◆ **Request a**
From the article on teens drawn into prostitution in Seattle, copy everything from "A slight girl" down to "enough to stop." exactly as it appears.

◆ **Extracted text**

The Youngest Profession
Seattle is a hub for luring teens into lives of prostitution
By Claudia Rowe: Seattle Post-Intelligencer Reporter
December 6, 2005
The Seattle that Alisha knows is not a city of social liberalism
or glittering scenery. For her, it is just a series of worn-out
highways where men will happily pay a 15-year-old for sex.
A slight girl with bad skin and wire-rimmed glasses, Alisha
spent much of this year traipsing up and down Aurora Avenue, darting
into cars outside The Home Depot or Albertsons and stepping out 20
minutes later with $60 in hand.
All the money went to her pimp, Marquis Smith, a 19-year-old who
decided when and where she would work, kept track of her customers,
tallied her earnings, beat her intermittently, collected the cash and
used it to house the two of them in a series of local motels.
Customers were sometimes stunned to learn her age, though never enough to stop.
"One guy thought I was 16, but I told him I was 15," she said.

◆ **Records for this task**
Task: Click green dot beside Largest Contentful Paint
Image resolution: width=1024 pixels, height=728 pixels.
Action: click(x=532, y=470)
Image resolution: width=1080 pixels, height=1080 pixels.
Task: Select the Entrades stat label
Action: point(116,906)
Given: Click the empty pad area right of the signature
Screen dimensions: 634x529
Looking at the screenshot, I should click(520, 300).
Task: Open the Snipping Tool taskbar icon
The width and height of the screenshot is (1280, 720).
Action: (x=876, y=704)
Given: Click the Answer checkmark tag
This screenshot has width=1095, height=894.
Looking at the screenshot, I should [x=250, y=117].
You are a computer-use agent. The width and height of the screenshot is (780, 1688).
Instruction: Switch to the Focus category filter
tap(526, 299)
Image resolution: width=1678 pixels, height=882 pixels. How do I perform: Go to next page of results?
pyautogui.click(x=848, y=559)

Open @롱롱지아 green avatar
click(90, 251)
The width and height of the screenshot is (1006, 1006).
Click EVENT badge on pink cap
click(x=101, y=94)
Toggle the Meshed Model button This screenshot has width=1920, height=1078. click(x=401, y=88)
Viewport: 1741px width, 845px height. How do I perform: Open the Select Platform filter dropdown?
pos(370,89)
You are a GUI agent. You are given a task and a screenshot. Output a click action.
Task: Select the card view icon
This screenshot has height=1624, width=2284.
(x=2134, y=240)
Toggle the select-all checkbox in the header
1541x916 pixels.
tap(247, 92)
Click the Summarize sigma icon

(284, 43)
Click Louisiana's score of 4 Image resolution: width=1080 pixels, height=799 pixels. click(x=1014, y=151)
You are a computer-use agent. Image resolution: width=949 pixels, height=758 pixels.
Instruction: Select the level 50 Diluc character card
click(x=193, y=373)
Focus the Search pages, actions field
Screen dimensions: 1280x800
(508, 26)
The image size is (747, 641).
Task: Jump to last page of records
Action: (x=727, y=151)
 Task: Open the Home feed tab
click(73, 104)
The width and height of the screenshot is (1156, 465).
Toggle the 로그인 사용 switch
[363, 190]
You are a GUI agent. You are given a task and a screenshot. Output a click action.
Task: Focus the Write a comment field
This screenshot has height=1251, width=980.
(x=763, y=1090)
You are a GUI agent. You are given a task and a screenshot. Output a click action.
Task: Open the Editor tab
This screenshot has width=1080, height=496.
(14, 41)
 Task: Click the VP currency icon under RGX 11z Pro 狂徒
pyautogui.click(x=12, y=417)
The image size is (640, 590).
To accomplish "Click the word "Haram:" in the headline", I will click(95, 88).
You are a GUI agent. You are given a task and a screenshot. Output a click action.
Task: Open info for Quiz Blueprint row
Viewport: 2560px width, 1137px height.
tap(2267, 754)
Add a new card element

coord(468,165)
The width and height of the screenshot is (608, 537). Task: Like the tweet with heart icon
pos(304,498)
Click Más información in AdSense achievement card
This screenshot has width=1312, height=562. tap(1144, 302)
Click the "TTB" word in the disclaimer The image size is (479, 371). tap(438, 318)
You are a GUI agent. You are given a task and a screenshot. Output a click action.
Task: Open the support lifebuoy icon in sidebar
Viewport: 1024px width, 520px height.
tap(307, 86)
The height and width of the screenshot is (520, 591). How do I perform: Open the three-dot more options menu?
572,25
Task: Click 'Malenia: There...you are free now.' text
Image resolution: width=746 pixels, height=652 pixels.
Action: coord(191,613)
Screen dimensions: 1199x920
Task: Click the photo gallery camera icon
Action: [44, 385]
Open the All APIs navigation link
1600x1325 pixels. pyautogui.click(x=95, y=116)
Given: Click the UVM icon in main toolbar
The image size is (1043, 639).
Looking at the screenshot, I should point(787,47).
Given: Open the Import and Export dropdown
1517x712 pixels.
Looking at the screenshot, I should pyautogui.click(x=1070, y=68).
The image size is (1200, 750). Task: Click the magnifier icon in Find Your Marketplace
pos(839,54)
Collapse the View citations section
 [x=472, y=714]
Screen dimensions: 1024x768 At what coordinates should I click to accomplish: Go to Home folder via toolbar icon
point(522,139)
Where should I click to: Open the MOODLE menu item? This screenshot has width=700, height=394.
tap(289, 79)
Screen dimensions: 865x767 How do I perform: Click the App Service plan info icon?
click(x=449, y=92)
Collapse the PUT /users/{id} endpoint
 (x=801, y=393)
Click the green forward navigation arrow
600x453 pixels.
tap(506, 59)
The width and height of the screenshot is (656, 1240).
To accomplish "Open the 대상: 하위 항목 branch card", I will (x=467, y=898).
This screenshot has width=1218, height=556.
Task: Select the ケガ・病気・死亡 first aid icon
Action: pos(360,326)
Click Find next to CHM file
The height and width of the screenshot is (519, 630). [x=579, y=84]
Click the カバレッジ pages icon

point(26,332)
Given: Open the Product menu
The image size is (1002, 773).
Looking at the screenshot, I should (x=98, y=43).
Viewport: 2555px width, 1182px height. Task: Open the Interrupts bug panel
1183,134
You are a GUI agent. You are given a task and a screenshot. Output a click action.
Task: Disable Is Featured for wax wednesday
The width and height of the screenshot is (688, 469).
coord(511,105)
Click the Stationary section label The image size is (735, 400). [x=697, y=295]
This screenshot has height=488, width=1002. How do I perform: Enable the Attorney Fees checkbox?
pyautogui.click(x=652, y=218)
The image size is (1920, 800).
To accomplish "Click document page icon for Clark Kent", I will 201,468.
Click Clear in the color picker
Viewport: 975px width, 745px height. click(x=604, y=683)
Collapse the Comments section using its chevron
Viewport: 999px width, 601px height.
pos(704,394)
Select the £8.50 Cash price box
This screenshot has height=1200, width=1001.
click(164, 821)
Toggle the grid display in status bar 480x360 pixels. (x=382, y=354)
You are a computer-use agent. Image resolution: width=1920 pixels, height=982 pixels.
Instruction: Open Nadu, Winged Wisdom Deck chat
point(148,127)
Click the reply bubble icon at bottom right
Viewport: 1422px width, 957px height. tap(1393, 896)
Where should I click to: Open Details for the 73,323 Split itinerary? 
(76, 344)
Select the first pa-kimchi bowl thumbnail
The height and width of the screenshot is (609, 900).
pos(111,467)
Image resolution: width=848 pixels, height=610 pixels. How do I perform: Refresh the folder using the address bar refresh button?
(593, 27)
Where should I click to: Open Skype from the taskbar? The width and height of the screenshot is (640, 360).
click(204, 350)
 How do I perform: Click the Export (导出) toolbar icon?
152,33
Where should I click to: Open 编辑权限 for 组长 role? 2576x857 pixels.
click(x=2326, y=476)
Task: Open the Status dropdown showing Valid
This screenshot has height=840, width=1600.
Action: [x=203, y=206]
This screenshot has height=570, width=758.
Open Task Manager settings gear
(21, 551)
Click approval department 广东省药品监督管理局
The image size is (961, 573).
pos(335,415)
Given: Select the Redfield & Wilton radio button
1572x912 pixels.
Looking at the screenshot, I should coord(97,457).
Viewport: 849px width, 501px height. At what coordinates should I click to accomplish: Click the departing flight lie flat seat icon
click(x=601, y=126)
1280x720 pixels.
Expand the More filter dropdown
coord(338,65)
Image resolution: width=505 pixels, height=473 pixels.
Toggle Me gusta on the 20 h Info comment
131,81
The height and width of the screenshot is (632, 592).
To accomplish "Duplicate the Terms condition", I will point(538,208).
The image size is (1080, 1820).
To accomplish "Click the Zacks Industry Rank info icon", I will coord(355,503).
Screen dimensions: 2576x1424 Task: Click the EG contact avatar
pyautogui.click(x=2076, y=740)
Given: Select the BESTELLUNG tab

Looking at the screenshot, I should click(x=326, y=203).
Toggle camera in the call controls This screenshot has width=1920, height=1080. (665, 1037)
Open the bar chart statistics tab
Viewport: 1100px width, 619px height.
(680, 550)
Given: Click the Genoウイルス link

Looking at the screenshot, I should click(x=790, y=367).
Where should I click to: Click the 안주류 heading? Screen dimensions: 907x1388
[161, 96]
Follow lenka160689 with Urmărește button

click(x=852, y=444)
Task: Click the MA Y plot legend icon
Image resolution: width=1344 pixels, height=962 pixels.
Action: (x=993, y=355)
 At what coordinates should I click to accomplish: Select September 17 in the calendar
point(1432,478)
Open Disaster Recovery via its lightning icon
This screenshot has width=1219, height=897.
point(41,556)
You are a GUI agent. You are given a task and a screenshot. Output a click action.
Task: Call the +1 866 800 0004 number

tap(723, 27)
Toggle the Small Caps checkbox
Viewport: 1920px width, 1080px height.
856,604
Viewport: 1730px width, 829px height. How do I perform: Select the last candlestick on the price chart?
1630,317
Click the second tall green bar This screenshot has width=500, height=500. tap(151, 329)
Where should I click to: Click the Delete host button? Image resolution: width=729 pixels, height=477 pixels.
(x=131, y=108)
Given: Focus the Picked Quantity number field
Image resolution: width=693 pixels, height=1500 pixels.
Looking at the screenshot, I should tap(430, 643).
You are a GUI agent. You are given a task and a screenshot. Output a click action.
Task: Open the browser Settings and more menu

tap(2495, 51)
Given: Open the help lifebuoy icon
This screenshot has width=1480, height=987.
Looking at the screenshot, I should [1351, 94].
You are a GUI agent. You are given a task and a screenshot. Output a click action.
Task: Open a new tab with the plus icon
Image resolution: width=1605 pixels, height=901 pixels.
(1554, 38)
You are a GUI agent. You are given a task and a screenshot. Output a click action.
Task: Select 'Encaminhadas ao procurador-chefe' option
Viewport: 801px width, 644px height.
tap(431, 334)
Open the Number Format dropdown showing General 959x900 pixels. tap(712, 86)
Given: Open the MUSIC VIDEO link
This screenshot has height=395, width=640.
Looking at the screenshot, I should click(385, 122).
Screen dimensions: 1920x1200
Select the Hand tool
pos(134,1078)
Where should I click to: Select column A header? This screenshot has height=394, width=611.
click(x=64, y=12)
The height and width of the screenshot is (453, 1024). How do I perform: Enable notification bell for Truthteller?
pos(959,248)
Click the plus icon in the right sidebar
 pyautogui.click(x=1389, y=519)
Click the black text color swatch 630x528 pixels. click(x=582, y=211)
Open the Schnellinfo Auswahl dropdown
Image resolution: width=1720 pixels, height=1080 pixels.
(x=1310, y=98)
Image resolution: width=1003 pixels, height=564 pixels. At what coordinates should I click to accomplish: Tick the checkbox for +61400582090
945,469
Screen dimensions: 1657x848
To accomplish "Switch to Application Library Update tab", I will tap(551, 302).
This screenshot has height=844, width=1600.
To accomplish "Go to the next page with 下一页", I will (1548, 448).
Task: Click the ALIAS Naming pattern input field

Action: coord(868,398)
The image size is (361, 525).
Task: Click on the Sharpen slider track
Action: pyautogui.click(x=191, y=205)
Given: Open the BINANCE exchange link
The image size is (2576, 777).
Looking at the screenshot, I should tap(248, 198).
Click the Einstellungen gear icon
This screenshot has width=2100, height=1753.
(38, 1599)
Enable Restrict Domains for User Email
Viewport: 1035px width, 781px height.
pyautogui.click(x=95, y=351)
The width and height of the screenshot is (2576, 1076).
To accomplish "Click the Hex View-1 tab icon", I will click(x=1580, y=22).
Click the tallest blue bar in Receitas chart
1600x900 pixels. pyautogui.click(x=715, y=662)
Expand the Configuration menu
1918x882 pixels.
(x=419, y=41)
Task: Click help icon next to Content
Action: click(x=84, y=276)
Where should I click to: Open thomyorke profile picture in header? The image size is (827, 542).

◆ **Request b**
Reproduce, word for word, everything in the entries from the first line down to and including the line containing "Action: (x=876, y=704)".

◆ **Correct output a**
A slight girl with bad skin and wire-rimmed glasses, Alisha
spent much of this year traipsing up and down Aurora Avenue, darting
into cars outside The Home Depot or Albertsons and stepping out 20
minutes later with $60 in hand.
All the money went to her pimp, Marquis Smith, a 19-year-old who
decided when and where she would work, kept track of her customers,
tallied her earnings, beat her intermittently, collected the cash and
used it to house the two of them in a series of local motels.
Customers were sometimes stunned to learn her age, though never enough to stop.

◆ **Correct output b**
Task: Click green dot beside Largest Contentful Paint
Image resolution: width=1024 pixels, height=728 pixels.
Action: click(x=532, y=470)
Image resolution: width=1080 pixels, height=1080 pixels.
Task: Select the Entrades stat label
Action: point(116,906)
Given: Click the empty pad area right of the signature
Screen dimensions: 634x529
Looking at the screenshot, I should click(520, 300).
Task: Open the Snipping Tool taskbar icon
The width and height of the screenshot is (1280, 720).
Action: (x=876, y=704)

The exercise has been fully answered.